Once you find the line containing "The height and width of the screenshot is (711, 1568).", output it and every line after it to the end of the records, exactly.

[Collected data]
--- START ---

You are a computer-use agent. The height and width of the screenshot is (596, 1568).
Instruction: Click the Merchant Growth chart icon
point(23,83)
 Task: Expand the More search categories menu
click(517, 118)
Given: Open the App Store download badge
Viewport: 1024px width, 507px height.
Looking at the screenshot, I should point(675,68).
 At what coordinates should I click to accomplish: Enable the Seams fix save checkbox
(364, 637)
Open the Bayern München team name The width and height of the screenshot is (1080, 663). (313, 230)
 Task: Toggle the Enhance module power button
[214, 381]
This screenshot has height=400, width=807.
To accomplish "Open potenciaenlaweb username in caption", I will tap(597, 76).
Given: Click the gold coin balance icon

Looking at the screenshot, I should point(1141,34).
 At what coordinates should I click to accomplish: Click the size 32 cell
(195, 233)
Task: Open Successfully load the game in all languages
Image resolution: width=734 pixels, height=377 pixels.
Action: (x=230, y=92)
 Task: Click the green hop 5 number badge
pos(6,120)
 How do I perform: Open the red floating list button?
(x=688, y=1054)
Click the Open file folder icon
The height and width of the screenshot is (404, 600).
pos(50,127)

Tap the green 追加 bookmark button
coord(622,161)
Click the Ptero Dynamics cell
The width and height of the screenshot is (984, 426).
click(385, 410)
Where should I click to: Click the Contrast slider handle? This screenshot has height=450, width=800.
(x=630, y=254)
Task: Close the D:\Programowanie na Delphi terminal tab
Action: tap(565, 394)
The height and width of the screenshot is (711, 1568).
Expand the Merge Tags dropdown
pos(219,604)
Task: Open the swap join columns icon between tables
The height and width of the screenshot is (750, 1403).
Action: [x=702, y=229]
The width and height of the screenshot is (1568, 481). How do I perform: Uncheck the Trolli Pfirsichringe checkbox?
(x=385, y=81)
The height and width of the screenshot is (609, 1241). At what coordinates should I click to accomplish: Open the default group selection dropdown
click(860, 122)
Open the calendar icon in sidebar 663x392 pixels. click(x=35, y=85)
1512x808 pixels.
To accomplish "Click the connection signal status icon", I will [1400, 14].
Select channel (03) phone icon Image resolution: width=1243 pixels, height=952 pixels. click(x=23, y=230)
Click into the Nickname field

--- END ---

#### Written answer
The height and width of the screenshot is (711, 1568).
Expand the Merge Tags dropdown
pos(219,604)
Task: Open the swap join columns icon between tables
The height and width of the screenshot is (750, 1403).
Action: [x=702, y=229]
The width and height of the screenshot is (1568, 481). How do I perform: Uncheck the Trolli Pfirsichringe checkbox?
(x=385, y=81)
The height and width of the screenshot is (609, 1241). At what coordinates should I click to accomplish: Open the default group selection dropdown
click(860, 122)
Open the calendar icon in sidebar 663x392 pixels. click(x=35, y=85)
1512x808 pixels.
To accomplish "Click the connection signal status icon", I will [1400, 14].
Select channel (03) phone icon Image resolution: width=1243 pixels, height=952 pixels. click(x=23, y=230)
Click into the Nickname field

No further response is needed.